Tuesday, October 29, 2013

This week it was a hatchet.

This week it was a hatchet. When my now 5 year old was about 2 it was knives. I would wake up after nursing the baby and come out to find my then 2 year old chasing my then 8 year old around the house with a sharp knife way too often. Recently, the baby (now 3) has developed a fascination with scissors. Not the kid scissors, but the very sharp adult ones. We have holes in sheets and a few of the tabs in my 12 year old's notebook are snipped off. I don't even know what important documents have been cut up to bits. The 5 year old even got in on that fun and snipped off the erasers of about twenty pencils. Their plastic swords spend a lot of time on the top shelf of a closet as a result of their pirate play getting a bit too, well piratey. And their time wrestling always ends in yelling, yet they beg me to let them wrestle. I have 3 boys and this is my life. 

On most days I feel like I'm going to have a stroke soon. But every now and then I have a moment to sit back and watch my boys be boys, and I love it. Like the day that they found a hatchet that was left in the yard (thank you 12 year old).  I was hanging clothes while my two little ones were out by the back fence digging and exploring.

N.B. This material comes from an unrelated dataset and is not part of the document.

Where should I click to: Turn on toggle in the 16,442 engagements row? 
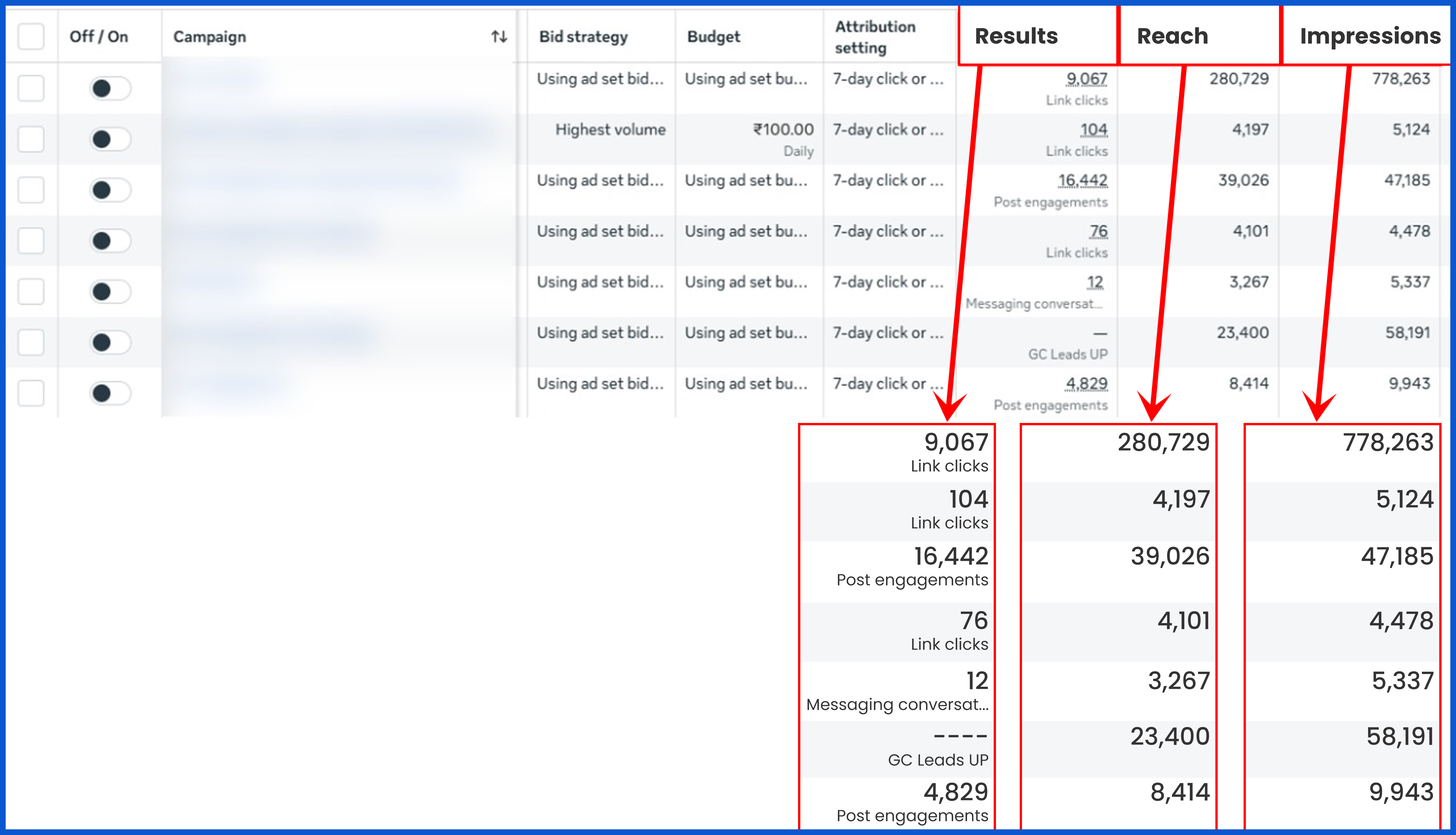[x=110, y=190]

I looked up and saw the youngest hitting something, as if he was cutting up firewood with an ax. I had no idea what he was hitting or what he was using, so I squinted until I made out the shiny head of the hatchet. No, I did not throw my laundry down and bolt to him. This is the third boy after all. Instead I hollered "Stop playing with that hatchet!" And of course the reply was not obedience, but "Why?" So I replied "Bring me that hatchet or I'm going to spank you!" So my chubby little 3 year old comes running to me with a hatchet. I told him to walk and when he handed me the hatchet he still had no idea why he could not play with this fun toy. I explained that it was sharp and hard and heavy and that he would have to wait a few years to use tools like that. He said ok and ran off to go dig and explore some more. As I continued to hang laundry and watch them, I thought about how uninhibited they are. I watched them dig and find bugs and build with twigs and pictured them as farmers or builders or scientists or just men who work hard. I know this exploring and chopping things and getting dirty will help them become strong men one day. 

Our wall art
But this was not the case with my oldest. He was an only child for 6 years. I was right by his side. He would not have been by our back fence playing with I don't know what and he certainly would not have found a hatchet and started swinging it around a bit before I realized what he was doing. The result? I have a 12 year old who micromanages his brothers (he learned from the best), does not like picnics because the flies land on his food and they eat poop (that one came from my sister but was heavily reinforced by me), and cringes at the idea of camping because it's hot and there are bugs. Don't get me wrong, he can be tough. He is amazing on the soccer field. He does drills and work outs almost every day at home without me prompting him. And maybe he just naturally is not my outdoors-man. But my hovering over him armed with wet wipes and band aids probably did not help. And I'm fairly certain I stifled his creativity years ago. He's not ruined or anything. He creates some superb drawings. But I'll never know if he could have been a painter or a sculpture. He certainly would not have been able to reach the scissors, or any other art supplies for that matter. Before we had our youngest two, we never had the alphabet scrawled across our dining room nor did any of my eldest's drawings stay on the wall for years - I don't mean hung on the wall but literally drawn on the wall. I kept a tight reign on anything that could be messy. The play dough, paint, and even markers were up out of his reach. 
ABC's written in pencil on our wall. :) 

As I grow as a parent I'm learning to be controlled less by fear and "what
ifs" and an irrational need to have everything be a certain way. I'm learning there aren't as many absolutes in parenting as i thought there were. My sanity, my personality, my kids' varying personalities, their unique ways of exploring and taking in the world all contribute to how I raise them. When I had just one child, I became obsessed with everything - should I co-sleep or let him cry himself to sleep? Should I wear my baby or let him get used to spending time in the pack n play or excersaucer? Should I spank or do time out? Those are all important questions, but instead of relaxing and listening to my own intuition while seeking the Holy Spirit's guidance, I sought "experts" and kept flip flopping my parenting style. Of course all kids need love, nurturing, and discipline. But the varying ways to do that seem, in my experience, to deal more with the individuals involved (usually mom, dad, and kids) and less with some scientific study. Yes, there are some things that science and history teaches us and sure, some people have found the magic recipe to get their child to sleep through the night at 3 months old while my 5 year old still comes to our bed (sigh). But as I raise these three wild boys of mine I become more and more convinced that there aren't as many absolutes. (Just a quick admission - I too feel like I'm right in the way I parent and everyone who does it differently is wrong. This is why I'm making these statements public - for accountability!) And the more I talk with other parents and hear their stories of extreme joy and gut wrenching disappointment and uncontainable love and unexplainable frustration, I become more and more convinced that we need to hold a lot of our personal convictions a lot looser (and realize that some of them are just that - personal) and listen and encourage each other a lot more. See, during this time of my boys growing to hopefully one day become strong, caring men, I am growing into a mom, wife, and woman who is learning to listen to the Holy Spirit's guidance and lean on faith more and fear less. And, sometimes, it is hard! So, instead of judging me for letting my son run with a hatchet or judging me for taking it away, maybe just stop and laugh with me? Because, Lord knows, I need a good laugh during this season of growing pains, cut up sheets, and a 12 year old!